Parents are most successful when they’re collaborative, recognize what matters to their teen and leverage teens’ own motivation (e.g., being in control of what they say and do, staying sober to watch out for a friend). Finally, when parents judge teens to be unable to set their own limits in dangerous situations, parents can protect teens by setting limits.

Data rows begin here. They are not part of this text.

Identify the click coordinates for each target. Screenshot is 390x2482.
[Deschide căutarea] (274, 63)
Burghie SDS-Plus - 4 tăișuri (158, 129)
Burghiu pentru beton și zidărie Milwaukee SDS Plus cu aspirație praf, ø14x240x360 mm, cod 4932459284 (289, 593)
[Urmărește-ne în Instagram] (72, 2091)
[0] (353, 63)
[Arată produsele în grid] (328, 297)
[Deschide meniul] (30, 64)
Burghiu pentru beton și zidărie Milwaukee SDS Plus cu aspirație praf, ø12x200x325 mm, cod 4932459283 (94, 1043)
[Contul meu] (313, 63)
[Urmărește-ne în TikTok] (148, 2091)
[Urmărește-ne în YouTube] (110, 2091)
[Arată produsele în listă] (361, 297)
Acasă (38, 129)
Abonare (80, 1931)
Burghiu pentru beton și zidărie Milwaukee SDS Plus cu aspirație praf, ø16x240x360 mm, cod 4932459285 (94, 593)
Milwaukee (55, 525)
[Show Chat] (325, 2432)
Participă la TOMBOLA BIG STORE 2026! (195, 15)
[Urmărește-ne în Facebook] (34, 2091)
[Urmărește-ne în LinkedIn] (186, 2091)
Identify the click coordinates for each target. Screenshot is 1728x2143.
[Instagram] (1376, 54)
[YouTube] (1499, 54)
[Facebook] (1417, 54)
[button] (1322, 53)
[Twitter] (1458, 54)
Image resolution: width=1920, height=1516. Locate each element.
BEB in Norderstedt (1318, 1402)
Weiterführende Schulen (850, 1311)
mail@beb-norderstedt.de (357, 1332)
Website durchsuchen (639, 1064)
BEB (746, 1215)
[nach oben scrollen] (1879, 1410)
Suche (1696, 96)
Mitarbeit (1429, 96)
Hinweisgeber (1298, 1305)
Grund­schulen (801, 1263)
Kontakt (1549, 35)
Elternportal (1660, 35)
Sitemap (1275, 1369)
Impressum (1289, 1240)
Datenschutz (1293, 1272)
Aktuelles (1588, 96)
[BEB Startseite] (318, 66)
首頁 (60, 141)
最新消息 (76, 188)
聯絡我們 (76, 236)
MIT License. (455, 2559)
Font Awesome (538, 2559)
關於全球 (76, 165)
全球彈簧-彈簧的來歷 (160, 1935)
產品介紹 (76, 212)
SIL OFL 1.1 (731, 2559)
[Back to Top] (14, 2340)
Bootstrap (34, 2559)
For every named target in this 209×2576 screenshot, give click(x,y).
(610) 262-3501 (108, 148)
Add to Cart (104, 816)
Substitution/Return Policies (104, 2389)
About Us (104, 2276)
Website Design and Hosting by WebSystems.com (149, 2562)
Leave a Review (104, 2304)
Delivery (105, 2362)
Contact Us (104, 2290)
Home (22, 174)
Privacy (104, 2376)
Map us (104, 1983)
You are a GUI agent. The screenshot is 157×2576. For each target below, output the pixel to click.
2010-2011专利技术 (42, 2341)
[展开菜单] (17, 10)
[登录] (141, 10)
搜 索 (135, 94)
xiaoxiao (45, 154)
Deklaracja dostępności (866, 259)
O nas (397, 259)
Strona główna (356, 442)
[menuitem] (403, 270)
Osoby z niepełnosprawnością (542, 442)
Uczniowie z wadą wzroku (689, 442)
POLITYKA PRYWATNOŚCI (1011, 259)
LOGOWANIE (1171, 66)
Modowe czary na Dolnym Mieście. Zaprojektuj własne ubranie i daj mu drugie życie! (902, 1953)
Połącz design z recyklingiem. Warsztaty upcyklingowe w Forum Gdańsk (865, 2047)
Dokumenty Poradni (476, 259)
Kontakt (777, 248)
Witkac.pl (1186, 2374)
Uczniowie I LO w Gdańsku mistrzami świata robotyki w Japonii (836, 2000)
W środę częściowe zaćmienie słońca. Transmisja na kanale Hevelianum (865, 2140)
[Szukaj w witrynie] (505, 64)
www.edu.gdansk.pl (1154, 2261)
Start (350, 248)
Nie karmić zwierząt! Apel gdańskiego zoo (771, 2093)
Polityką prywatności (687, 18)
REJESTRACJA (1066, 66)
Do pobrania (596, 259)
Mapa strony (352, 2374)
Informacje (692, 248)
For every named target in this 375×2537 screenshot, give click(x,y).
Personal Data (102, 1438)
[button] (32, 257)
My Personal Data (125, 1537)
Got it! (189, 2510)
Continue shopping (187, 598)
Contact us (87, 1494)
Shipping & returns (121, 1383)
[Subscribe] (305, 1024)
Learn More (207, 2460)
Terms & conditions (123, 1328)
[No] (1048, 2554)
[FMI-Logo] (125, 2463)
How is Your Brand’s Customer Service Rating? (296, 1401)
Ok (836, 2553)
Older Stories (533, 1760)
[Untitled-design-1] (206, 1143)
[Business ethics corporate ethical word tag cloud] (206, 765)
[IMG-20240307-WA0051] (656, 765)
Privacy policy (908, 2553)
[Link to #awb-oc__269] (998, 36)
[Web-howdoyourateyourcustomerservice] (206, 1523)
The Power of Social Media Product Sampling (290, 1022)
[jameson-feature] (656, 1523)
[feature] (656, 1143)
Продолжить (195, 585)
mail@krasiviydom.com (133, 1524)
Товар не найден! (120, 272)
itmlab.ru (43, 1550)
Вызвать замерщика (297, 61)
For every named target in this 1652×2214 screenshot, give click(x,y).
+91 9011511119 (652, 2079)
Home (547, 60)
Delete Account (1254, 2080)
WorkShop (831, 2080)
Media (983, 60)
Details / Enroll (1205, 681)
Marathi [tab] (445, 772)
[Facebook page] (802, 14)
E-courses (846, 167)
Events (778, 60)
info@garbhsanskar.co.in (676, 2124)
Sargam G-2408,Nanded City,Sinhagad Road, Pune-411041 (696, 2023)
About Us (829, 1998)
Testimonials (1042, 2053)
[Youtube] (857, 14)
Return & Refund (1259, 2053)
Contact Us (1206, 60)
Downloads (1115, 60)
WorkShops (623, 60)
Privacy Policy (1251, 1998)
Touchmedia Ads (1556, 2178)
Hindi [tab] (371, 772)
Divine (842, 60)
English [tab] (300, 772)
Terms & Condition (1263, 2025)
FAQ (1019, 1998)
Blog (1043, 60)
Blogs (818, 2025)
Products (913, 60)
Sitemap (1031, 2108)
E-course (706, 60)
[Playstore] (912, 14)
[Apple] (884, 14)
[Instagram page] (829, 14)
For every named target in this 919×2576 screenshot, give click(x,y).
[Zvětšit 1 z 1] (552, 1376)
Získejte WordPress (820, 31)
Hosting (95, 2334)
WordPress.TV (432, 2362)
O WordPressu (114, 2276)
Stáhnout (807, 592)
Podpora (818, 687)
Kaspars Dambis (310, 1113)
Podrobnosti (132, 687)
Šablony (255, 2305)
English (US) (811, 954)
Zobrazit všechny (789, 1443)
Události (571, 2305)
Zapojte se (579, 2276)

Much of this information was obtained from:
2015 Learning & the Brain 42 Conference: “The Science of Character: Using Brain Science to Raise Student Self-Regulation, Resilience and Respect”, Boston, MA
Margolies, L. (2015). How Parents Can Help Teens Under Academic Pressure (and 5 Common Traps). Psych Central. Retrieved on May 16, 2016, from https://psychcentral.com/lib/how-parents-can-help-teens-under-academic-pressure/
Margolies, L. (2015). The Paradox of Pushing Kids to Succeed. Psych Central. Retrieved on May 16, 2016, from https://psychcentral.com/lib/the-paradox-of-pushing-kids-to-succeed/
Margolies, L. (2015). Protecting Teens from Danger: Tips and Advice for Parents – Part 2. Psych Central. Retrieved on May 16, 2016, from https://psychcentral.com/lib/part-2-protecting-teens-from-danger-tips-and-advice-for-parents/
Mayerson, N. (2015, November). Amplifying the Passion for Learning: The Power of Character Strengths in Education. Paper presented at the Learning & the Brain 42: The Science of Character Conference, Boston, MA.